=== DIRECTION 1 ===
Return the passage of the book reviews below word for word, everything from "I won't be using" down to "where's the analysis?".
=== DIRECTION 2 ===
In the book reviews below, which publisher does the second reviewer criticize for presenting the book as objective?

=== DOCUMENT SECTION ===

Don't misunderstand me. I'm not pro-Palestinian in this conflict. The whole mess in the Middle East is just too complicated to take sides in a knee-jerk fashion. There is right on both sides, but both sides also have committed acts that are vile and shameful. My problem with Bard's book isn't, then, that he defends a slant with which I disagree. My problem is that his book isn't the balanced account the publisher leads you to think it is. But since both Bard and a close technical reviewer of the book are associates with pro-Israeli groups, I suppose the slant is predictable.

I won't be using this as one of my texts in the fall. But it's still worth taking a quick look at by anyone interested in the Middle East conflict--just so long as you keep in mind that Bard is spinning as well as describing.

Rating: 2 stars
Summary: Yes, but, where's the analysis?
Review: I agree, first of all, with reviewers who find it scandalous that Alpha Books would present an "objective" Idiot's book without anywhere stating the author's clear pro-Israeli bias. It took me a few chapters before I realized it, and I suspect some readers will never realize it.

That said, on balance I have come to agree with the author's contention that the Palestinians and Arab countries have consistently and repeatedly negotiated in bad faith with Israel, and that the Palestinians, for the most part, are fundamentally irrational. My burning question throughout the book was: "Why?" Unfortunately, the author never provided any discussion about this and other core issues.

Which leads to my second major criticism of the book. It's too much of a stream of names, dates, and incidents, most of which I'll probably forget within a few weeks. The "analysis" of each incident mostly consists of legalistic "who started it" and "who was right" types of things, which in the end accumulate into a giant defensive argument about why Isreal is the longsuffering victim. I guess that is as deeply as Mr. Bard likes to think about it.

My $.02 about the conflict is that it really should be seen as a case of _class conflict_ more than a conflict of religion, race, or territorial ambition. Like the Mexican laborers in the U.S., Palestinians get the crummier jobs, and little hope of elevating their status, and that makes many of these Palestinians blindingly angry.

=== COLLECTED DATA ===
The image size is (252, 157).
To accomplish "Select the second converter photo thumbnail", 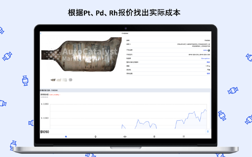I will 59,80.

=== RIGHT ANSWER 1 ===
I won't be using this as one of my texts in the fall. But it's still worth taking a quick look at by anyone interested in the Middle East conflict--just so long as you keep in mind that Bard is spinning as well as describing.

Rating: 2 stars
Summary: Yes, but, where's the analysis?

=== RIGHT ANSWER 2 ===
Alpha Books